Modernizing Authentication — What It Takes to Transform Secure Access
SAN FRANCISCO -- Applications that let consumers share their content, like Yahoo's Flickr, have made many a millionaire, and built a new generation of powerhouse companies. But with sharing come privacy concerns.
Flickr has found it can increase usage on its photo-sharing site by providing just enough privacy. Flickr developer Kellan Elliott-McCrea presented the company's concept of "casual privacy" at the Web 2.0 Expo, held last week in San Francisco.
"Sharing has been a great growth strategy for Web 2.0 companies. But there are things that people do want to share privately, including pictures of their kids, their homes, their weddings and last night's party," he told the audience. "We have very rich privacy controls already, but they can be too challenging for a lot of people."
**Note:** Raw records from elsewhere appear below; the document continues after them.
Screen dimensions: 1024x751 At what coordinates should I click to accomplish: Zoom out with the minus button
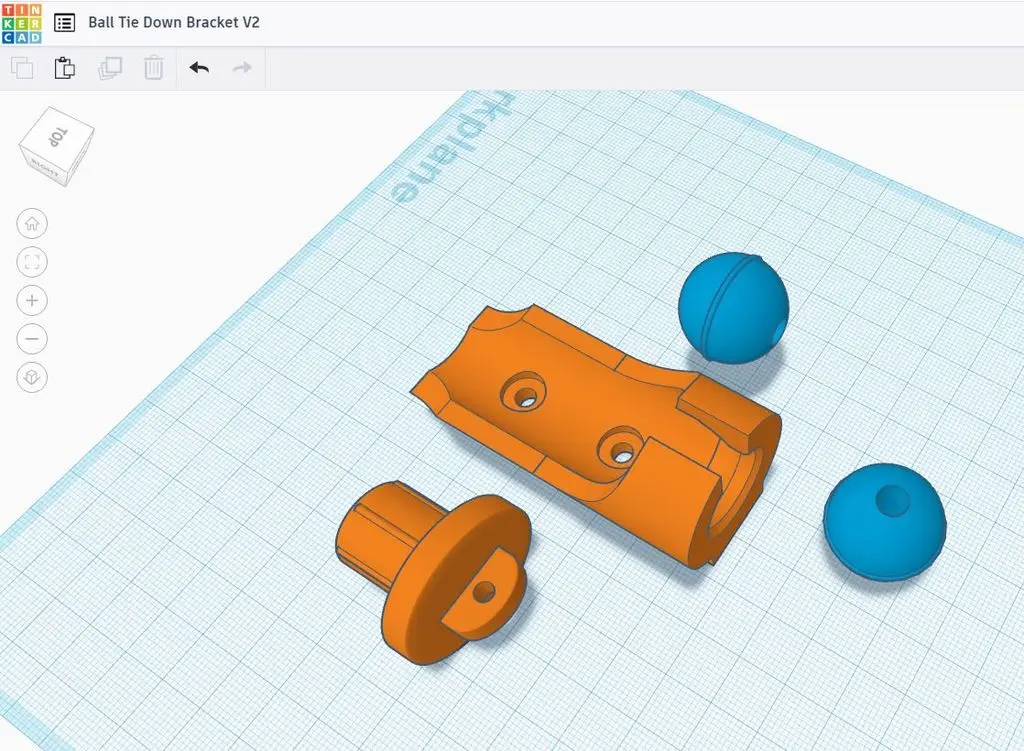32,339
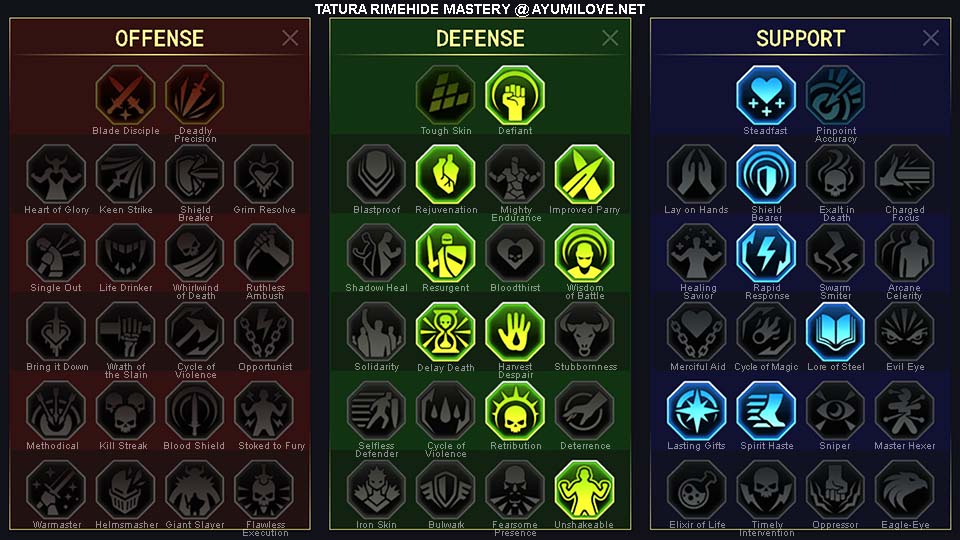
Task: Close the Support mastery panel
Action: tap(931, 38)
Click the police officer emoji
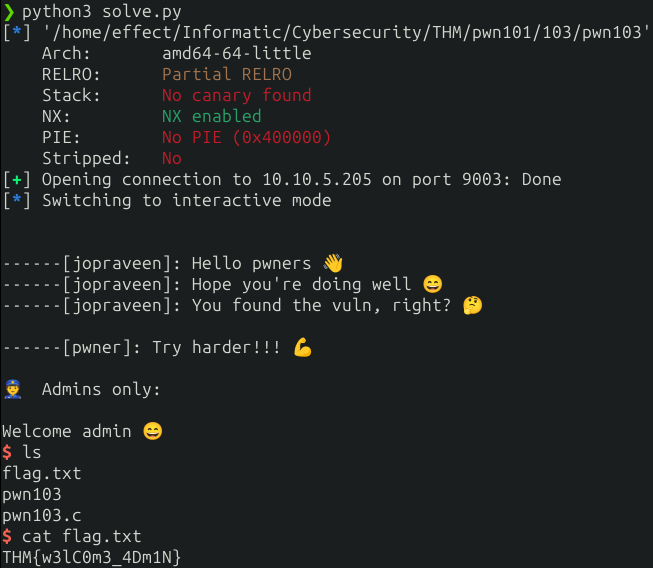The width and height of the screenshot is (653, 568). click(13, 390)
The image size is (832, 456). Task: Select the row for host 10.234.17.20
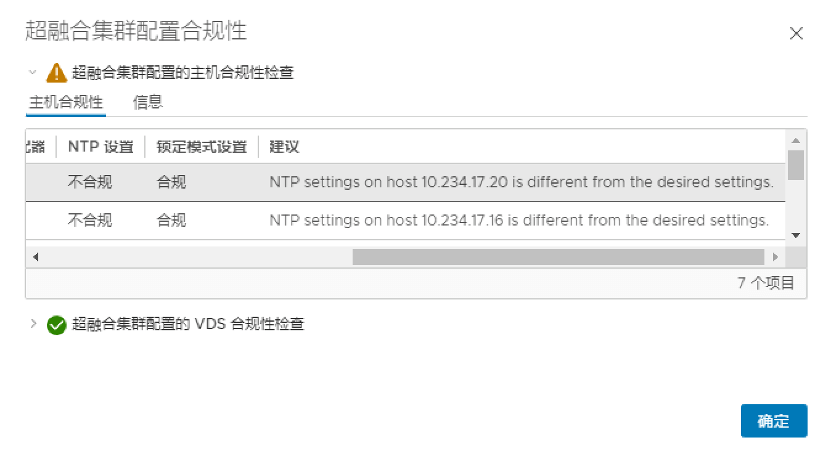pos(405,182)
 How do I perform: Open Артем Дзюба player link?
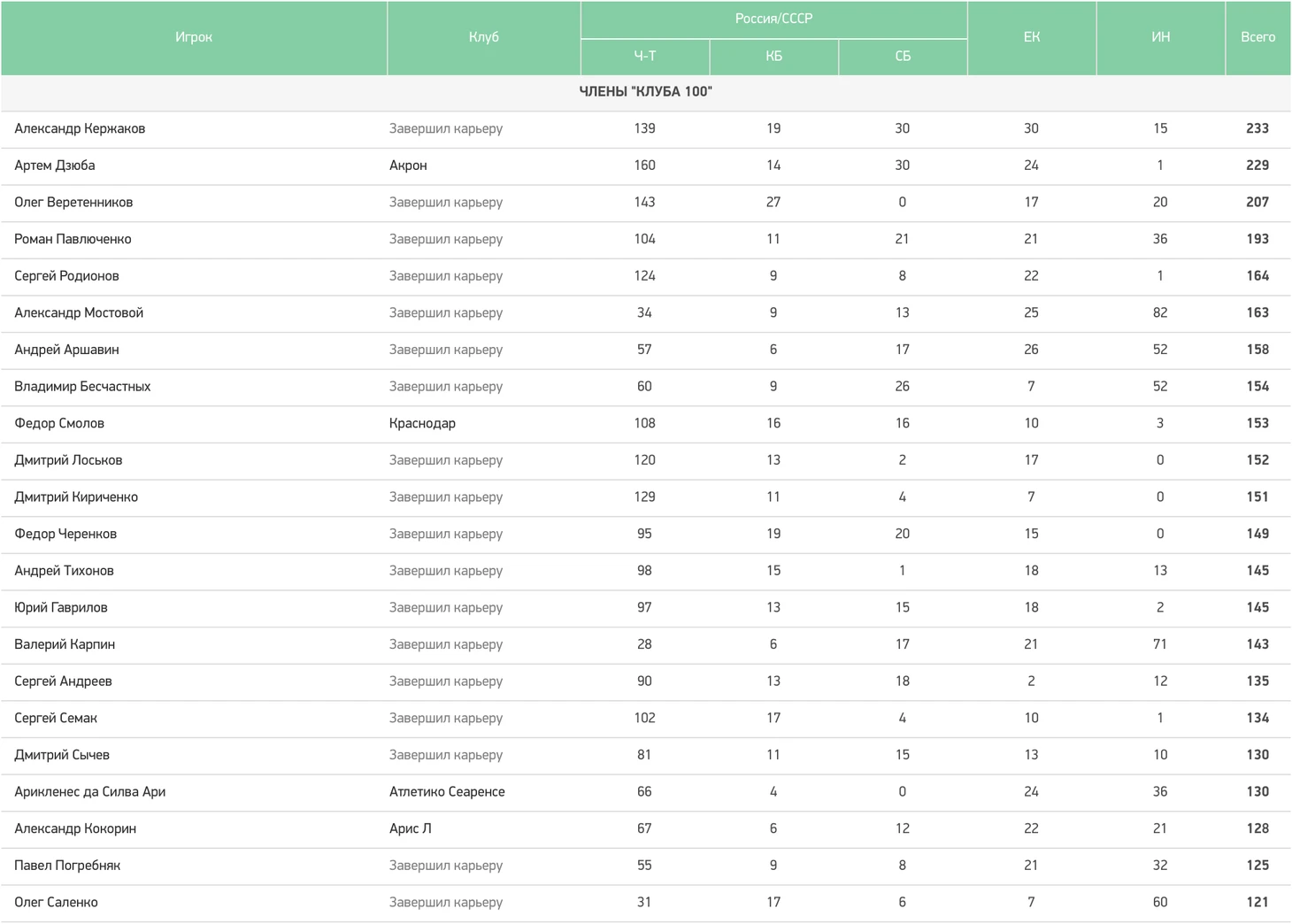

Share nothing? Share everything?
He identified four models for sharing: share nothing, share everything, manage a crowd or casual privacy. The manage a crowd is the traditional model, it's about assigning roles, giving permissions. "The problem is, those models are insufficiently complex and yet too complex at the same time," he told the crowd.
GuestPass uses long, obscure URLs that are hard to guess but easy to implement. These URLs can be forwarded on to others, who can also follow them to see the photo. "We expect it to be propagated; it's a leaky privacy," he said. But it happens slowly, more like the way gossip might be passed along from friend to friend -- instead of the almost instantaneous way that scandal can permeate the blogosphere.
Elliott-McCrea recommended that companies that want to implement the casual privacy strategy make sure the URLs they generate are opaque, so you can't tell who made it. There should be no hinting in the error messages, such as, "I'm sorry but Leonard hasn't shared that photo with you." And no obvious gaps in the photo stream, for example, "Leonard has 37 photo streams, of which you can see 13."